▶ **YOUR GOAL**: Turn the records below into a JSON list of strings, with one string for each line and no blank lines, and include every record.

▶ **INFORMATION GIVEN**:
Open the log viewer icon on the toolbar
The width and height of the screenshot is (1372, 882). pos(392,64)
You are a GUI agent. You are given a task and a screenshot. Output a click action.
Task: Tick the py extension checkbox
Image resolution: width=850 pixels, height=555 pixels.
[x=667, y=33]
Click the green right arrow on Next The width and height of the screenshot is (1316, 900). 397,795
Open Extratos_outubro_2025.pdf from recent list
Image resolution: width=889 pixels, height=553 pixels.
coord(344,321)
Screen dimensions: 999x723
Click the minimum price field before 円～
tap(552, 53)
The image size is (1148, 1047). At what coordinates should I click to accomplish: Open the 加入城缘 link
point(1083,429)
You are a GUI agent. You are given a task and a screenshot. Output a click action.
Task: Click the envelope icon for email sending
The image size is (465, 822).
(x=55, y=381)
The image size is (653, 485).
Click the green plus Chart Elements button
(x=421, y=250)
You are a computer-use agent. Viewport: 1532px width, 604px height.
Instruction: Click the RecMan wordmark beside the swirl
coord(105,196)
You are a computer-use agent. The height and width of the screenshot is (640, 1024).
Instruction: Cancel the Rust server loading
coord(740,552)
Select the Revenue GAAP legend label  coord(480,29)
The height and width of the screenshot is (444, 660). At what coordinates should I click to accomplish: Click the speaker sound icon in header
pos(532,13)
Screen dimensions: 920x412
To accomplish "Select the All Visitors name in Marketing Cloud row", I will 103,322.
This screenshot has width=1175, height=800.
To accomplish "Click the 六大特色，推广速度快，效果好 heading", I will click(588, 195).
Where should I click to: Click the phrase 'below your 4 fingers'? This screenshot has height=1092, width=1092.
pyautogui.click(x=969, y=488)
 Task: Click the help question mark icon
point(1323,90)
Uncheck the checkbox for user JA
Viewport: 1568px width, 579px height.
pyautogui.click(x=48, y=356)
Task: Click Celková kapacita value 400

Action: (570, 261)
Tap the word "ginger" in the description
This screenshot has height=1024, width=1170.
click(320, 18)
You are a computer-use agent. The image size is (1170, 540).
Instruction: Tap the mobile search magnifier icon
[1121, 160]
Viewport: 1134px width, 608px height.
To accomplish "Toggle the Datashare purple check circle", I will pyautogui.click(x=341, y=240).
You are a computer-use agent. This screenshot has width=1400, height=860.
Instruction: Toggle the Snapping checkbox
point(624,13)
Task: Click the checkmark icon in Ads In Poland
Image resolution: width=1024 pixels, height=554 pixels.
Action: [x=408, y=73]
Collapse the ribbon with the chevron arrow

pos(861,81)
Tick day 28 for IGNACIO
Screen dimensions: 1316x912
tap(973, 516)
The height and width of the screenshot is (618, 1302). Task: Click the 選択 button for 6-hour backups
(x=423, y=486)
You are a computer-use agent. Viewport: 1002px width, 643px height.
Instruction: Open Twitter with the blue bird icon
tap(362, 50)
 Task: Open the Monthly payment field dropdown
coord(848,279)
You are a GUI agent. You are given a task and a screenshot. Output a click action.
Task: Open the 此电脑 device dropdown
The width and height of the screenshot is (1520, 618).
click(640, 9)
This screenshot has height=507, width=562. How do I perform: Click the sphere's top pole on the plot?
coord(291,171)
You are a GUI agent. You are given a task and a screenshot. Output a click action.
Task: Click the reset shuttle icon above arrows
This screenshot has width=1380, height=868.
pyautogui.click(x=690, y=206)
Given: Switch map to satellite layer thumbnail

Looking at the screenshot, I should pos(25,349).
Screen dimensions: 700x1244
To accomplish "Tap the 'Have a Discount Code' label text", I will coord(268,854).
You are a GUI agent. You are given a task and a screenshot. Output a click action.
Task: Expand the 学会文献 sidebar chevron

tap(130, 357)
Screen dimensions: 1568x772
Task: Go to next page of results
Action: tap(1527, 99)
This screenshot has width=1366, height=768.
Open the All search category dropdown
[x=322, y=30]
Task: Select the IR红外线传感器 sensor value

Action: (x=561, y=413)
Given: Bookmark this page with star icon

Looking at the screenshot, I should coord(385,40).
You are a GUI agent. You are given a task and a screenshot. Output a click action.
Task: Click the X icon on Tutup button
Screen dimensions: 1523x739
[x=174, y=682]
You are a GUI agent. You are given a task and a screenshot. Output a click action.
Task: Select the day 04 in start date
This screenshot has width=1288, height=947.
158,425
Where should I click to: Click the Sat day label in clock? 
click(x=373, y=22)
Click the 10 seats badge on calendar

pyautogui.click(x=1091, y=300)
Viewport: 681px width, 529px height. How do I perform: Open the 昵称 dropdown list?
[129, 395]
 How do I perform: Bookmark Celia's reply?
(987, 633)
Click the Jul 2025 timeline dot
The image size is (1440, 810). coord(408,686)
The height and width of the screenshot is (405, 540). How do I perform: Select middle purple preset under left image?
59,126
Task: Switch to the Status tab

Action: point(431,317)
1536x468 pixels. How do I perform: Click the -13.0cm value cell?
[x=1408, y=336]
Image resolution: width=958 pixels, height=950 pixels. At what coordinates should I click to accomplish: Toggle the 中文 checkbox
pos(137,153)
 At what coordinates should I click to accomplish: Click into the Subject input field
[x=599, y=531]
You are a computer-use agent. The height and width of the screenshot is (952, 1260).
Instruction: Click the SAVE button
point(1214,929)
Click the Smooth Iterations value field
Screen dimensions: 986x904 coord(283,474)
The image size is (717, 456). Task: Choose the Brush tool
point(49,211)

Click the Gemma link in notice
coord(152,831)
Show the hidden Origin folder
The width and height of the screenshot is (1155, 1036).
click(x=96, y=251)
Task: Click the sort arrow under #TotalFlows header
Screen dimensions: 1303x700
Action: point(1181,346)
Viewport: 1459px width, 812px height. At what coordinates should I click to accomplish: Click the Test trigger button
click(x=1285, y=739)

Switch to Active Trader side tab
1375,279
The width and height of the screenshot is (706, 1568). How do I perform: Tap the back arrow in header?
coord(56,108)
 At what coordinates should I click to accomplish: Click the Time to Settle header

▶ **SOLVED PROBLEM**:
[
  "Open the log viewer icon on the toolbar",
  "The width and height of the screenshot is (1372, 882). pos(392,64)",
  "You are a GUI agent. You are given a task and a screenshot. Output a click action.",
  "Task: Tick the py extension checkbox",
  "Image resolution: width=850 pixels, height=555 pixels.",
  "[x=667, y=33]",
  "Click the green right arrow on Next The width and height of the screenshot is (1316, 900). 397,795",
  "Open Extratos_outubro_2025.pdf from recent list",
  "Image resolution: width=889 pixels, height=553 pixels.",
  "coord(344,321)",
  "Screen dimensions: 999x723",
  "Click the minimum price field before 円～",
  "tap(552, 53)",
  "The image size is (1148, 1047). At what coordinates should I click to accomplish: Open the 加入城缘 link",
  "point(1083,429)",
  "You are a GUI agent. You are given a task and a screenshot. Output a click action.",
  "Task: Click the envelope icon for email sending",
  "The image size is (465, 822).",
  "(x=55, y=381)",
  "The image size is (653, 485).",
  "Click the green plus Chart Elements button",
  "(x=421, y=250)",
  "You are a computer-use agent. Viewport: 1532px width, 604px height.",
  "Instruction: Click the RecMan wordmark beside the swirl",
  "coord(105,196)",
  "You are a computer-use agent. The height and width of the screenshot is (640, 1024).",
  "Instruction: Cancel the Rust server loading",
  "coord(740,552)",
  "Select the Revenue GAAP legend label  coord(480,29)",
  "The height and width of the screenshot is (444, 660). At what coordinates should I click to accomplish: Click the speaker sound icon in header",
  "pos(532,13)",
  "Screen dimensions: 920x412",
  "To accomplish \"Select the All Visitors name in Marketing Cloud row\", I will 103,322.",
  "This screenshot has width=1175, height=800.",
  "To accomplish \"Click the 六大特色，推广速度快，效果好 heading\", I will click(588, 195).",
  "Where should I click to: Click the phrase 'below your 4 fingers'? This screenshot has height=1092, width=1092.",
  "pyautogui.click(x=969, y=488)",
  " Task: Click the help question mark icon",
  "point(1323,90)",
  "Uncheck the checkbox for user JA",
  "Viewport: 1568px width, 579px height.",
  "pyautogui.click(x=48, y=356)",
  "Task: Click Celková kapacita value 400",
  "Action: (570, 261)",
  "Tap the word \"ginger\" in the description",
  "This screenshot has height=1024, width=1170.",
  "click(320, 18)",
  "You are a computer-use agent. The image size is (1170, 540).",
  "Instruction: Tap the mobile search magnifier icon",
  "[1121, 160]",
  "Viewport: 1134px width, 608px height.",
  "To accomplish \"Toggle the Datashare purple check circle\", I will pyautogui.click(x=341, y=240).",
  "You are a computer-use agent. This screenshot has width=1400, height=860.",
  "Instruction: Toggle the Snapping checkbox",
  "point(624,13)",
  "Task: Click the checkmark icon in Ads In Poland",
  "Image resolution: width=1024 pixels, height=554 pixels.",
  "Action: [x=408, y=73]",
  "Collapse the ribbon with the chevron arrow",
  "pos(861,81)",
  "Tick day 28 for IGNACIO",
  "Screen dimensions: 1316x912",
  "tap(973, 516)",
  "The height and width of the screenshot is (618, 1302). Task: Click the 選択 button for 6-hour backups",
  "(x=423, y=486)",
  "You are a computer-use agent. Viewport: 1002px width, 643px height.",
  "Instruction: Open Twitter with the blue bird icon",
  "tap(362, 50)",
  " Task: Open the Monthly payment field dropdown",
  "coord(848,279)",
  "You are a GUI agent. You are given a task and a screenshot. Output a click action.",
  "Task: Open the 此电脑 device dropdown",
  "The width and height of the screenshot is (1520, 618).",
  "click(640, 9)",
  "This screenshot has height=507, width=562. How do I perform: Click the sphere's top pole on the plot?",
  "coord(291,171)",
  "You are a GUI agent. You are given a task and a screenshot. Output a click action.",
  "Task: Click the reset shuttle icon above arrows",
  "This screenshot has width=1380, height=868.",
  "pyautogui.click(x=690, y=206)",
  "Given: Switch map to satellite layer thumbnail",
  "Looking at the screenshot, I should pos(25,349).",
  "Screen dimensions: 700x1244",
  "To accomplish \"Tap the 'Have a Discount Code' label text\", I will coord(268,854).",
  "You are a GUI agent. You are given a task and a screenshot. Output a click action.",
  "Task: Expand the 学会文献 sidebar chevron",
  "tap(130, 357)",
  "Screen dimensions: 1568x772",
  "Task: Go to next page of results",
  "Action: tap(1527, 99)",
  "This screenshot has width=1366, height=768.",
  "Open the All search category dropdown",
  "[x=322, y=30]",
  "Task: Select the IR红外线传感器 sensor value",
  "Action: (x=561, y=413)",
  "Given: Bookmark this page with star icon",
  "Looking at the screenshot, I should coord(385,40).",
  "You are a GUI agent. You are given a task and a screenshot. Output a click action.",
  "Task: Click the X icon on Tutup button",
  "Screen dimensions: 1523x739",
  "[x=174, y=682]",
  "You are a GUI agent. You are given a task and a screenshot. Output a click action.",
  "Task: Select the day 04 in start date",
  "This screenshot has width=1288, height=947.",
  "158,425",
  "Where should I click to: Click the Sat day label in clock? ",
  "click(x=373, y=22)",
  "Click the 10 seats badge on calendar",
  "pyautogui.click(x=1091, y=300)",
  "Viewport: 681px width, 529px height. How do I perform: Open the 昵称 dropdown list?",
  "[129, 395]",
  " How do I perform: Bookmark Celia's reply?",
  "(987, 633)",
  "Click the Jul 2025 timeline dot",
  "The image size is (1440, 810). coord(408,686)",
  "The height and width of the screenshot is (405, 540). How do I perform: Select middle purple preset under left image?",
  "59,126",
  "Task: Switch to the Status tab",
  "Action: point(431,317)",
  "1536x468 pixels. How do I perform: Click the -13.0cm value cell?",
  "[x=1408, y=336]",
  "Image resolution: width=958 pixels, height=950 pixels. At what coordinates should I click to accomplish: Toggle the 中文 checkbox",
  "pos(137,153)",
  " At what coordinates should I click to accomplish: Click into the Subject input field",
  "[x=599, y=531]",
  "You are a computer-use agent. The height and width of the screenshot is (952, 1260).",
  "Instruction: Click the SAVE button",
  "point(1214,929)",
  "Click the Smooth Iterations value field",
  "Screen dimensions: 986x904 coord(283,474)",
  "The image size is (717, 456). Task: Choose the Brush tool",
  "point(49,211)",
  "Click the Gemma link in notice",
  "coord(152,831)",
  "Show the hidden Origin folder",
  "The width and height of the screenshot is (1155, 1036).",
  "click(x=96, y=251)",
  "Task: Click the sort arrow under #TotalFlows header",
  "Screen dimensions: 1303x700",
  "Action: point(1181,346)",
  "Viewport: 1459px width, 812px height. At what coordinates should I click to accomplish: Click the Test trigger button",
  "click(x=1285, y=739)",
  "Switch to Active Trader side tab",
  "1375,279",
  "The width and height of the screenshot is (706, 1568). How do I perform: Tap the back arrow in header?",
  "coord(56,108)",
  " At what coordinates should I click to accomplish: Click the Time to Settle header"
]